Passage extrait >>
Erigée entre 110 et 113 après J.-C., la Colonne Trajane, l'un des monuments les plus originaux de l'art romain, se dresse encore à Rome au centre du "Largo Del Foro Traiano". Elle commémore la victoire que Trajan remporta sur les Daces au cours des campagnes de 101-102 et de 105-107 et servit, à partir de l'année 117, de tombeau à l'empereur ; à cette époque, en effet, les cendres de Trajan furent déposées dans la base de la colonne, ornée de trophées qui rappelaient l'étendue de ses victoires ; en même temps, la statue de l'Empereur fut placée au sommet, où elle demeura jusqu'en 1587, date à laquelle on la remplaça, sur l'ordre du pape Sixte V, par la statue de saint Pierre.

Tâches à réaliser >>
a. Relevez toutes les personnes désignées par leur nom dans le passage sur la Colonne Trajane.
b. Indiquez si chacune de ces affirmations s'accorde avec le passage sur la Colonne Trajane, en citant les mots décisifs : (i) la colonne fut érigée entre 110 et 113 après J.-C. ; (ii) la statue de Trajan se trouve encore aujourd'hui au sommet ; (iii) les cendres de Trajan furent déposées au sommet de la colonne.
c. Reprenez le passage sur la Colonne Trajane à la suite de sa dernière phrase.
Les enregistrements n'interviennent pas dans ce travail.

Lignes de données >>
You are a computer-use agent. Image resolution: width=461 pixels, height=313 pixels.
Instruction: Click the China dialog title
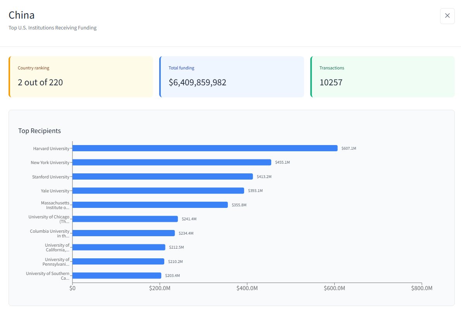click(22, 15)
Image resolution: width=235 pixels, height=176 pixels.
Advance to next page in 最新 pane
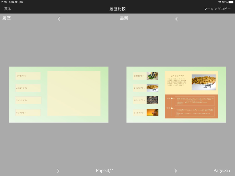click(175, 171)
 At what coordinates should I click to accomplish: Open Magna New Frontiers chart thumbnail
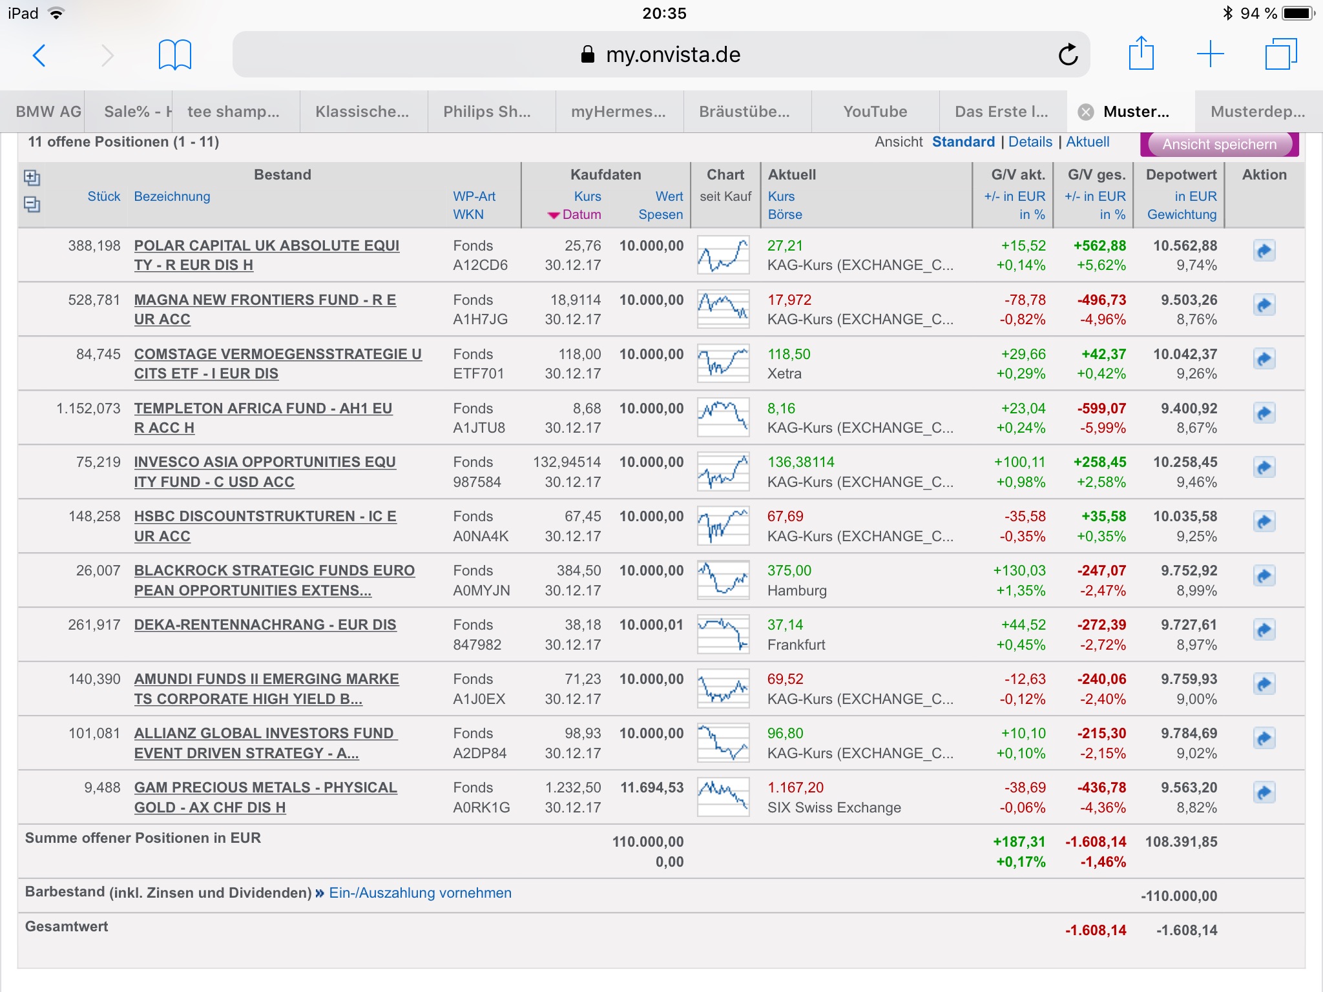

Réponses aux tâches >>
a. Trajan, Sixte V, saint Pierre

b.
(i) Oui : « Erigée entre 110 et 113 après J.-C. »
(ii) Non : « où elle demeura jusqu'en 1587, date à laquelle on la remplaça, sur l'ordre du pape Sixte V, par la statue de saint Pierre »
(iii) Non : « les cendres de Trajan furent déposées dans la base de la colonne »

c.
Au moment de son érection, la Colonne Trajane se trouvait sur le Forum, aujourd'hui exhumé, que Trajan avait fait construire entre le Capitole et le Quirinal, dans le prolongement des Forums d'Auguste et de César. Elle se dressait derrière la Basilique Ulpienne, entre les bibliothèques latine et grecque, face à l'emplacement du temple qu’Hadrien devait consacrer en 119 à son prédécesseur divinisé. Exaltant la victoire sur les Daces, elle rappelait aussi l'immensité du trésor que Trajan avait tiré de ses conquêtes et faisait partie d'un ensemble de constructions urbaines qui symbolisaient, entre autres choses, le retour à la prospérité économique et financière.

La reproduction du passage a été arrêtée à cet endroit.